Overview: Study examines how the brain uses inference learning by generating cognitive maps.

Source: UC Davis

Both humans and other animals are good at inference learning, using information we do have to figure out things we can’t directly observe. New research from the Center for Mind and Brain at the University of California, Davis shows how our brains achieve this by constructing cognitive maps.

“The work suggests a new framework for learning in structured environments beyond incremental, experiential learning of associations,” said Erie Boorman, assistant professor in the UC Davis Department of Psychology and Center for Mind and Brain and senior author of the paper. .

In structured environments, individual elements are systematically related to each other, as is often the case in the real world. The insights from the study could be used to improve educational strategies that promote the use of a cognitive map for accelerated inference learning, and potentially approaches to accelerate the transfer of machine learning learning in artificial intelligence, Boorman said.

Learning by inference vs association

Most studies on learning have focused on learning by association – how animals learn to associate one thing with another, through trial and error.
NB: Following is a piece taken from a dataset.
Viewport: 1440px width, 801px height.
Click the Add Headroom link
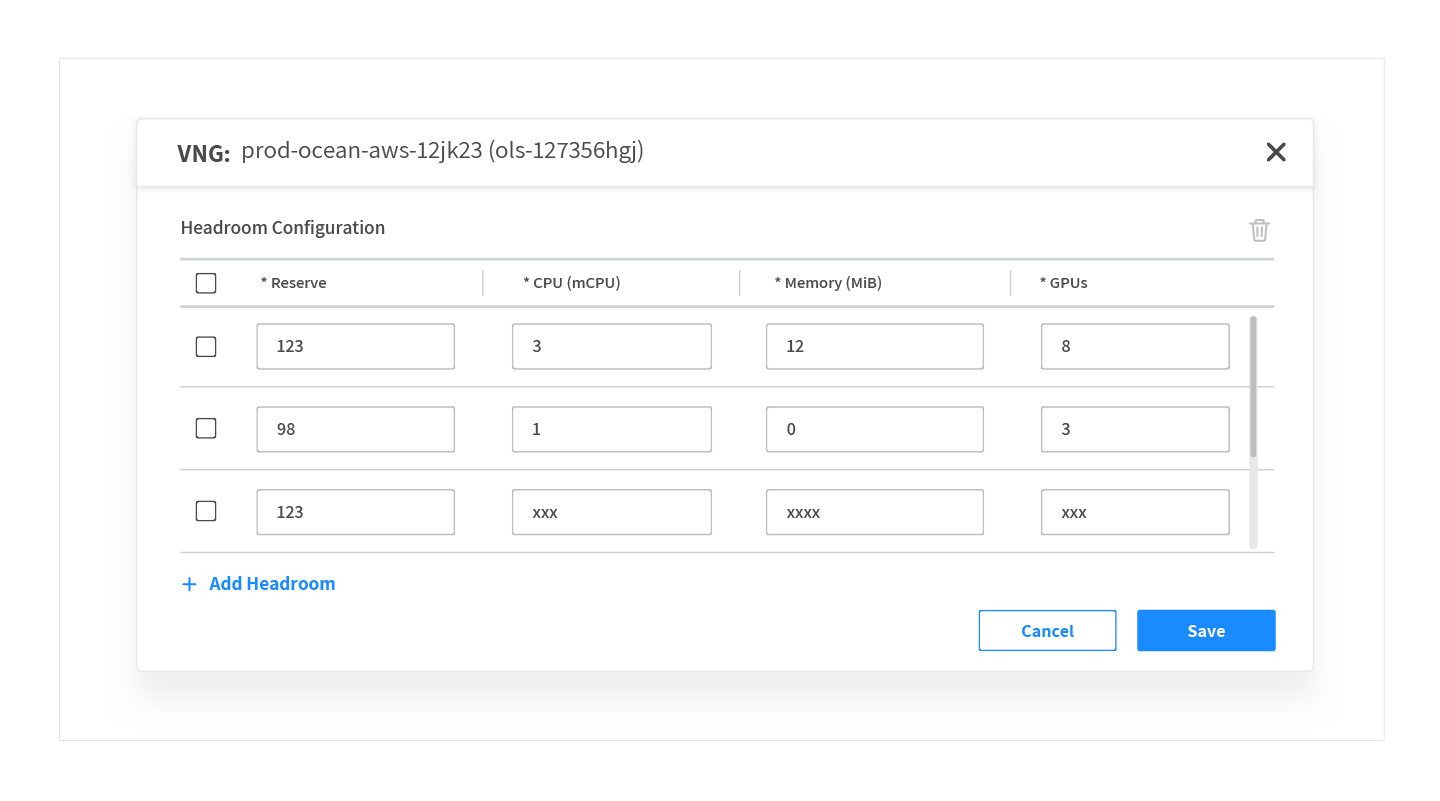pos(272,584)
The difference between what was expected and what actually happened stimulates learning in such cases.

If there is some hidden structure behind those associations, you can use direct observations to derive indirect, invisible results, leading the chain of direct association.

For example, if you know that the quality of seasonal foods is determined by weather changes, you can deduce what’s best to eat based on what foods are ripe in the same season, Boorman said. By observing ripe apples, we can conclude that pears must also be ripe, but not strawberries. This kind of structure is important to know when making decisions.

Another example is an investor concluding that the decline in Facebook stocks can be attributed to a technology bubble, suggesting that Microsoft stocks are also likely to fall soon.

“Knowing this hidden relationship can help you learn much faster,” Boorman said.

Learning to test in a structured system

To investigate how people can use a cognitive map to learn information, graduate student Phillip Witkowski, project scientist Seongmin Park and Boorman created a task. In a series of trials, volunteers were asked to choose between two of four abstract shapes that would lead to one of two different gift cards (for example, Starbucks or iTunes).

The volunteers made their choices based on two pieces of information: their estimate of the probability that each shape would lead to a particular gift card, and a randomly awarded payout for each gift card.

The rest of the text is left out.